Fig. 3: Analysis of transcriptome profile and functions of PD-1Ab21-induced naïve-like T cells.

a, b RNA-seq was performed in sorted T_N, activated CD44^highCD62L^high, PD-1Ab21-generated CD44^lowCD62L^high and IL-15 or IL-2-differentiated cells. a Principal component analysis (PCA) of T cell subsets based on the global transcriptome (~10,000 genes), (n = 3 samples for each cell population). b Heatmap showing the z-transformed expression values of library size-normalized read counts for each differentially expressed gene, colored from blue to red. RNA-Seq data from each independent sample are shown in the columns. Comparisons of gene expression between each pair of CD8⁺ T cell subsets were done by DESeq2 analysis (Benjamini–Hochberg adjusted P-value < 0.01, fold change > 2). c Flow cytometry analysis for expression of Fas and TCF1 in T_N and cells differentiated with different proteins. The isotype (filled histogram) and anti-CD95 (top) or anti-TCF1 (bottom) (open histogram) antibody staining are shown. d Cytokine production of T cells. T cell subsets were sorted as described in a, and stimulated with PMA/ionomycin for 4 h.

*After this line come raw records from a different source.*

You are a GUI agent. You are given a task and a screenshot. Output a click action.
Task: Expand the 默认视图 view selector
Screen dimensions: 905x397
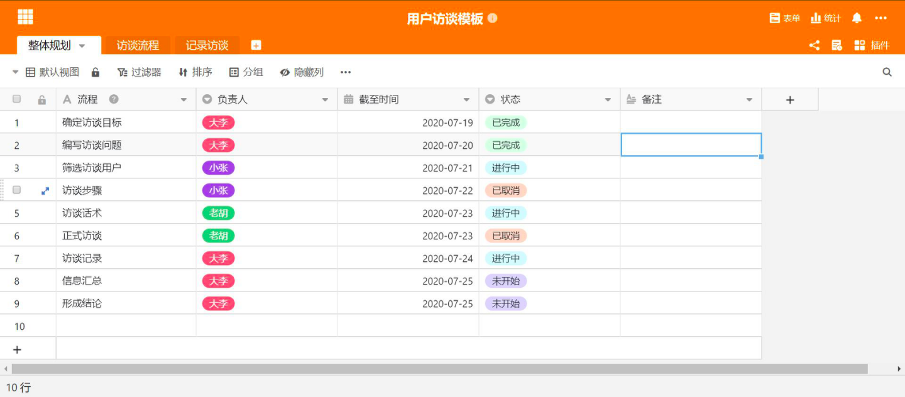pyautogui.click(x=16, y=72)
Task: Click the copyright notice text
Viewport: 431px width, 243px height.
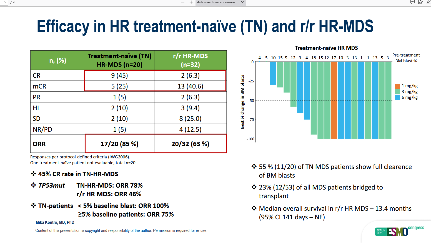Action: click(121, 230)
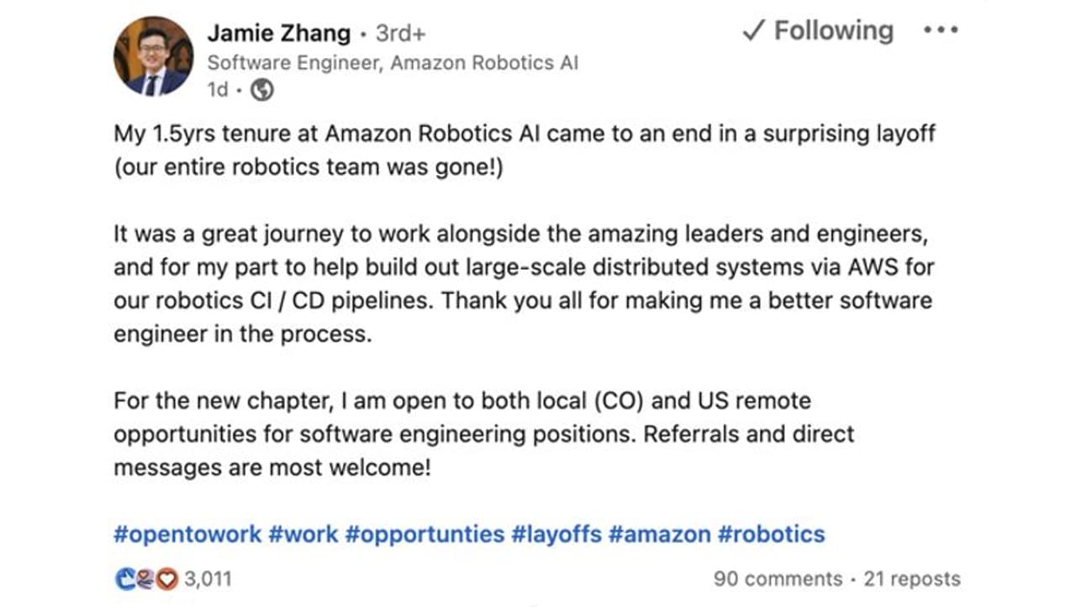Click the 1d post timestamp
This screenshot has height=607, width=1076.
pos(218,90)
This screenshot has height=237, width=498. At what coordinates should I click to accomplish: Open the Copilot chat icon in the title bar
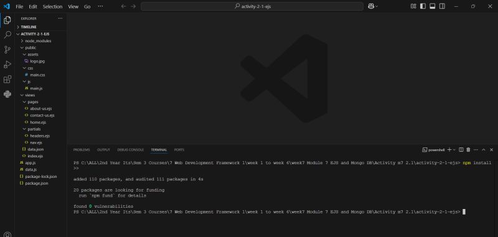(x=371, y=6)
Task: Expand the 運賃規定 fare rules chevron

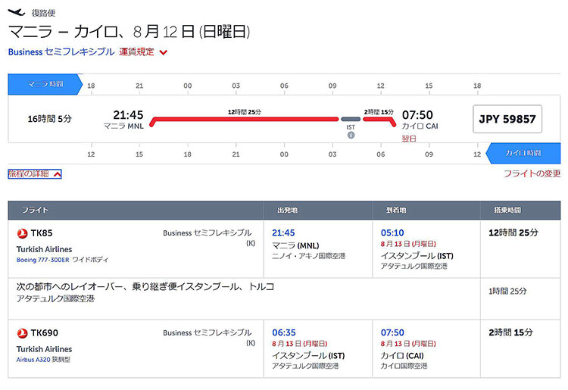Action: (164, 52)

IFN-γ and IL-2 in the supernatants were detected by ELISA. The data are presented as mean ± SEM and are representative of at least three independently performed experiments. Results were compared by unpaired two-tailed t-test. d *p = 0.0165, **p = 0.0019, ***p = 0.0004 (left and right panel), ****p < 0.0001, n.s. not significant.